▶ Exercise materials
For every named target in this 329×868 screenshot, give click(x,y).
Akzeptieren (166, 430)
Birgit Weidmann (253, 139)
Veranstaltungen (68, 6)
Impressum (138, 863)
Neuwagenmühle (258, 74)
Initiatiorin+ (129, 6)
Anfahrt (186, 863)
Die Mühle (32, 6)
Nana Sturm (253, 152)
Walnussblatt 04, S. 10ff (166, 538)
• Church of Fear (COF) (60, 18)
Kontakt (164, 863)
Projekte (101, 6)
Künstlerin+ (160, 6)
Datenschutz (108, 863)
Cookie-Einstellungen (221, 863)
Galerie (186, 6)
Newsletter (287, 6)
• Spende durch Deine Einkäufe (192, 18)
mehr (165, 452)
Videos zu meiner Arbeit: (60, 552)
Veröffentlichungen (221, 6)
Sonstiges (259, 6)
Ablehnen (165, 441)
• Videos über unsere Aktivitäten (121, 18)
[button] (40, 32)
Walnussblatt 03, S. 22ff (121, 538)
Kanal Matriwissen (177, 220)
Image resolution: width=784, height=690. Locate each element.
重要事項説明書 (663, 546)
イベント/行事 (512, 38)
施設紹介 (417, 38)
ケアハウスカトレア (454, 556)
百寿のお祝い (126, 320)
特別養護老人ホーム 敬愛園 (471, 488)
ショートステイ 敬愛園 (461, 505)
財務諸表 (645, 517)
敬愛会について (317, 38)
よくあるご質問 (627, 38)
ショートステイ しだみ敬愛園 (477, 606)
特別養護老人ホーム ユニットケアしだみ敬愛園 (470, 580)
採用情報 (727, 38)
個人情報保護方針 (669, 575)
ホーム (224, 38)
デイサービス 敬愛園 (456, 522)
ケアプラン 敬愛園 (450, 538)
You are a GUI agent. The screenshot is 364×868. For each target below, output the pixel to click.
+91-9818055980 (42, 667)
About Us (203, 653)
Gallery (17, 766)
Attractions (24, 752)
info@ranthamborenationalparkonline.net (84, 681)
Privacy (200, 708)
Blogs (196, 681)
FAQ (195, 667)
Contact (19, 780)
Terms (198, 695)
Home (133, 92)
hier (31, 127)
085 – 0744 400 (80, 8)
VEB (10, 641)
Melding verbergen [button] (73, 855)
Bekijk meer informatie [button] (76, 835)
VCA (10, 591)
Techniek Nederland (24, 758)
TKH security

▶ The problem
Reproduce all of the material above, substituting "Nussblatt" for "Walnussblatt" and leaving everything else unchanged.

▶ Answer to this exercise
For every named target in this 329×868 screenshot, give click(x,y).
Akzeptieren (166, 430)
Birgit Weidmann (253, 139)
Veranstaltungen (68, 6)
Impressum (138, 863)
Neuwagenmühle (258, 74)
Initiatiorin+ (129, 6)
Anfahrt (186, 863)
Die Mühle (32, 6)
Nana Sturm (253, 152)
Nussblatt 04, S. 10ff (166, 538)
• Church of Fear (COF) (60, 18)
Kontakt (164, 863)
Projekte (101, 6)
Künstlerin+ (160, 6)
Datenschutz (108, 863)
Cookie-Einstellungen (221, 863)
Galerie (186, 6)
Newsletter (287, 6)
• Spende durch Deine Einkäufe (192, 18)
mehr (165, 452)
Videos zu meiner Arbeit: (60, 552)
Veröffentlichungen (221, 6)
Sonstiges (259, 6)
Ablehnen (165, 441)
• Videos über unsere Aktivitäten (121, 18)
[button] (40, 32)
Nussblatt 03, S. 22ff (121, 538)
Kanal Matriwissen (177, 220)
Image resolution: width=784, height=690. Locate each element.
重要事項説明書 (663, 546)
イベント/行事 (512, 38)
施設紹介 (417, 38)
ケアハウスカトレア (454, 556)
百寿のお祝い (126, 320)
特別養護老人ホーム 敬愛園 (471, 488)
ショートステイ 敬愛園 (461, 505)
財務諸表 (645, 517)
敬愛会について (317, 38)
よくあるご質問 (627, 38)
ショートステイ しだみ敬愛園 (477, 606)
特別養護老人ホーム ユニットケアしだみ敬愛園 (470, 580)
採用情報 (727, 38)
個人情報保護方針 (669, 575)
ホーム (224, 38)
デイサービス 敬愛園 (456, 522)
ケアプラン 敬愛園 (450, 538)
You are a GUI agent. The screenshot is 364×868. For each target below, output the pixel to click.
+91-9818055980 (42, 667)
About Us (203, 653)
Gallery (17, 766)
Attractions (24, 752)
info@ranthamborenationalparkonline.net (84, 681)
Privacy (200, 708)
Blogs (196, 681)
FAQ (195, 667)
Contact (19, 780)
Terms (198, 695)
Home (133, 92)
hier (31, 127)
085 – 0744 400 (80, 8)
VEB (10, 641)
Melding verbergen [button] (73, 855)
Bekijk meer informatie [button] (76, 835)
VCA (10, 591)
Techniek Nederland (24, 758)
TKH security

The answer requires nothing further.